The Legal Framework for Sales Contracts in China

Purchase and sale contracts in China are governed primarily by the PRC Civil Code (Book III — Contracts, effective January 1, 2021), which consolidated and replaced the earlier PRC Contract Law. For international sales contracts, China is a signatory to the United Nations Convention on Contracts for the International Sale of Goods (CISG), which applies automatically to contracts between parties whose places of business are in different CISG contracting states, unless the parties have expressly opted out.
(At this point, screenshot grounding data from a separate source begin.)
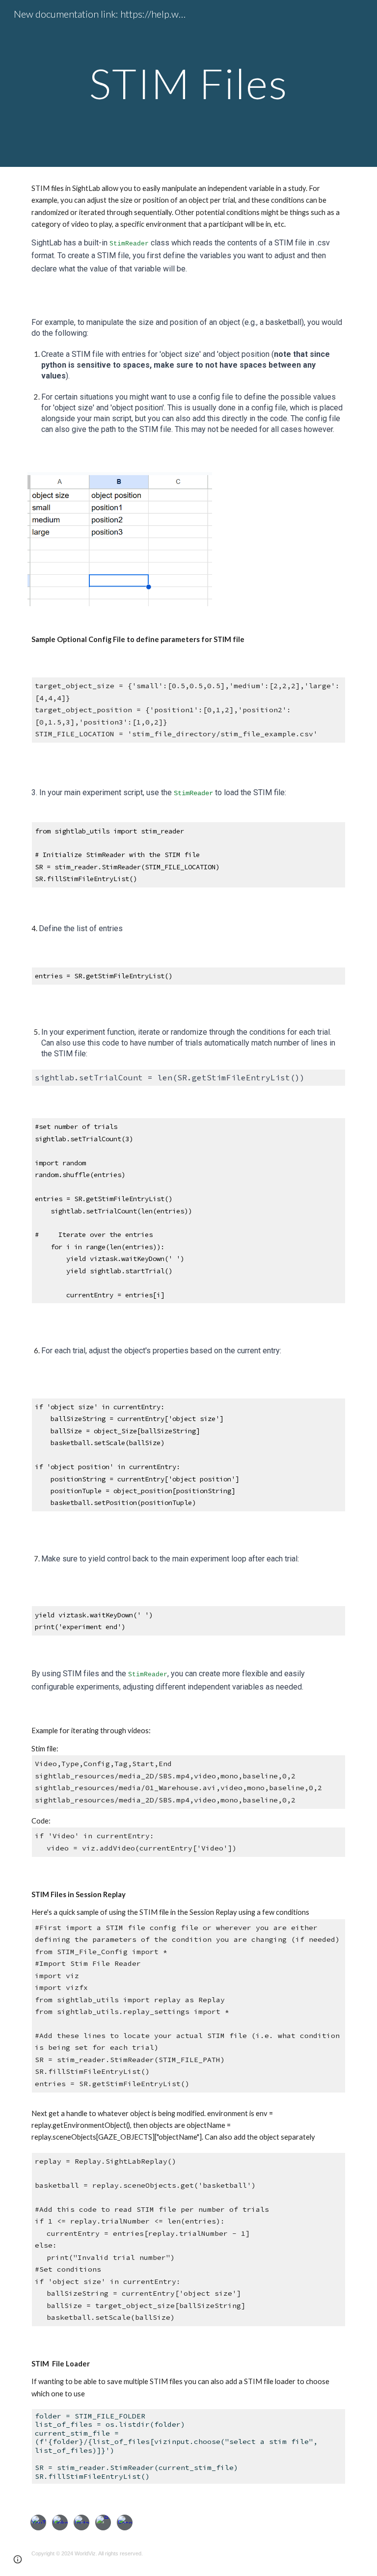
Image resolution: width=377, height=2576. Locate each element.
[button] (18, 2559)
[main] (188, 83)
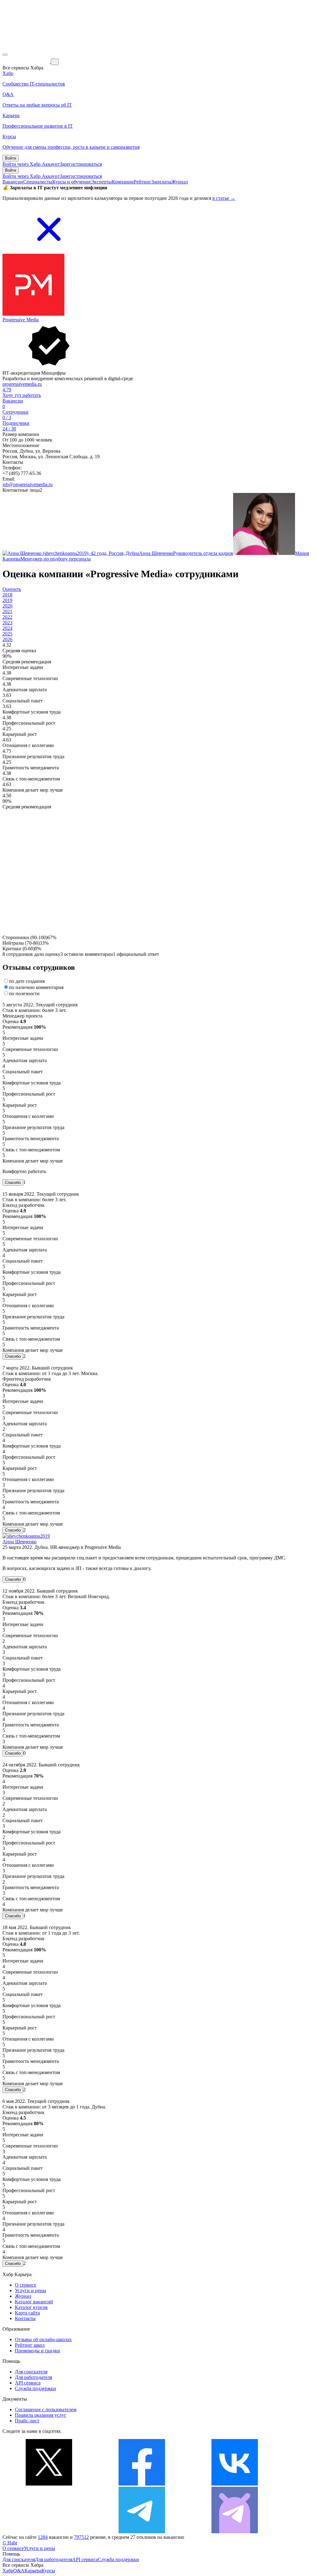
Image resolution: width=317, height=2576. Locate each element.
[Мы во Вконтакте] (234, 2483)
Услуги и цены (30, 2290)
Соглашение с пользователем (45, 2409)
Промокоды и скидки (37, 2350)
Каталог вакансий (34, 2301)
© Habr (9, 2542)
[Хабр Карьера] (26, 61)
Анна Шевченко (19, 1541)
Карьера (32, 2570)
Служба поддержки (35, 2388)
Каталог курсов (31, 2307)
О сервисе (25, 2285)
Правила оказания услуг (40, 2415)
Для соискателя (31, 2371)
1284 (43, 2537)
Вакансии (12, 181)
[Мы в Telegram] (141, 2531)
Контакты (25, 2318)
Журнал (180, 181)
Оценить (11, 589)
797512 (81, 2537)
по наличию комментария (36, 987)
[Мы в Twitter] (48, 2483)
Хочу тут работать (21, 395)
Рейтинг (142, 181)
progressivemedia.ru (22, 384)
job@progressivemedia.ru (27, 484)
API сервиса (28, 2382)
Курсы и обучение (71, 181)
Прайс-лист (27, 2420)
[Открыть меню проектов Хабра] (4, 54)
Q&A (18, 2570)
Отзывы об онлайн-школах (43, 2339)
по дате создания (27, 981)
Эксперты (101, 181)
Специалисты (37, 181)
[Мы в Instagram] (48, 2531)
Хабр (7, 2570)
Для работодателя (33, 2377)
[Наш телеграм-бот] (234, 2531)
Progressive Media (20, 319)
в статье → (223, 198)
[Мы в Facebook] (141, 2483)
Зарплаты (161, 181)
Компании (123, 181)
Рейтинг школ (30, 2345)
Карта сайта (27, 2312)
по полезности (24, 993)
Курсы (48, 2570)
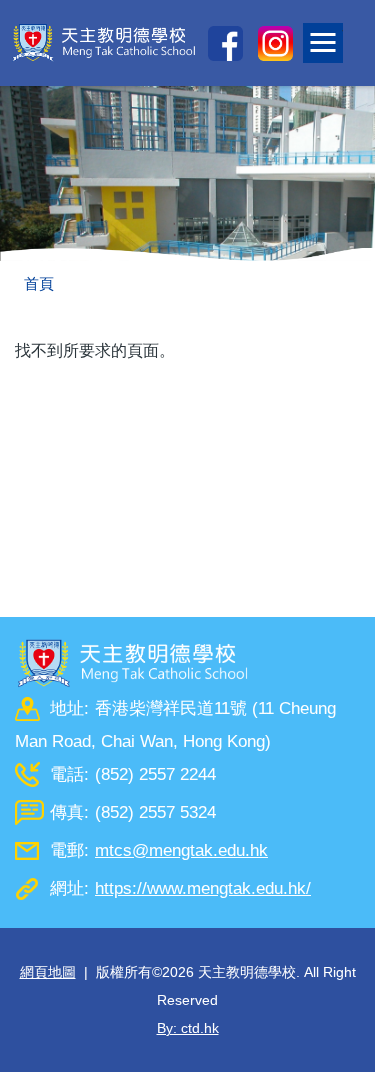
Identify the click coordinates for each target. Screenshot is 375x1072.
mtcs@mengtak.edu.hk (181, 850)
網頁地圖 (48, 972)
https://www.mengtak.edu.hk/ (203, 888)
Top (374, 1037)
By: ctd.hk (188, 1028)
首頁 (39, 283)
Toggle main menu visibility (342, 36)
For Guangzhou-based traders — who handle a significant share of China's import and export volume — understanding the interplay between Chinese domestic law and the CISG is essential for drafting enforceable contracts and managing transaction risk.

Essential Contract Terms

Description of Goods: The description must be sufficiently precise to identify the goods — specifications, quality standards, quantity, and packaging requirements. Under Chinese law, if the goods delivered do not conform to the contractual description, the buyer may reject the goods, demand substitute goods, or claim damages. Reference to international standards (ISO, ASTM) or Chinese national standards (GB standards) should be explicit.

Price and Payment Terms: Clearly state the currency, unit price, total contract value, payment milestones, and payment method. For international transactions, specify whether prices are FOB, CIF, or EXW (Incoterms 2020). Include provisions for price adjustment in long-term supply contracts where raw material costs may fluctuate.

Delivery Terms: Specify the delivery location, delivery date or period, and which party bears the risk of loss during transit. In Guangzhou, where goods may be shipped from Nansha Port, Huangpu Port, or Baiyun Airport, the delivery point determines when risk transfers from seller to buyer — a critical issue in insurance and claims.

Inspection and Acceptance: Chinese law recognizes the buyer's right to inspect goods before acceptance. The contract should specify the inspection period, the inspection standards, and the consequences of failing to inspect within the agreed period. For international sales, specify whether inspection will take place at the port of loading, the port of discharge, or the buyer's premises.

Warranties and Liability: Address warranties of title, quality, and fitness for purpose. Chinese law implies certain warranties into sales contracts, but parties may expand or limit these warranties by agreement. Limitations of liability must be reasonable — Chinese courts may strike down clauses that purport to exclude liability for willful misconduct or gross negligence.

Governing Law and Dispute Resolution: For international sales contracts, specify the governing law (PRC law, the CISG, or a combination) and the dispute resolution mechanism (CIETAC arbitration in Guangzhou is the most common choice for contracts with a Guangzhou nexus).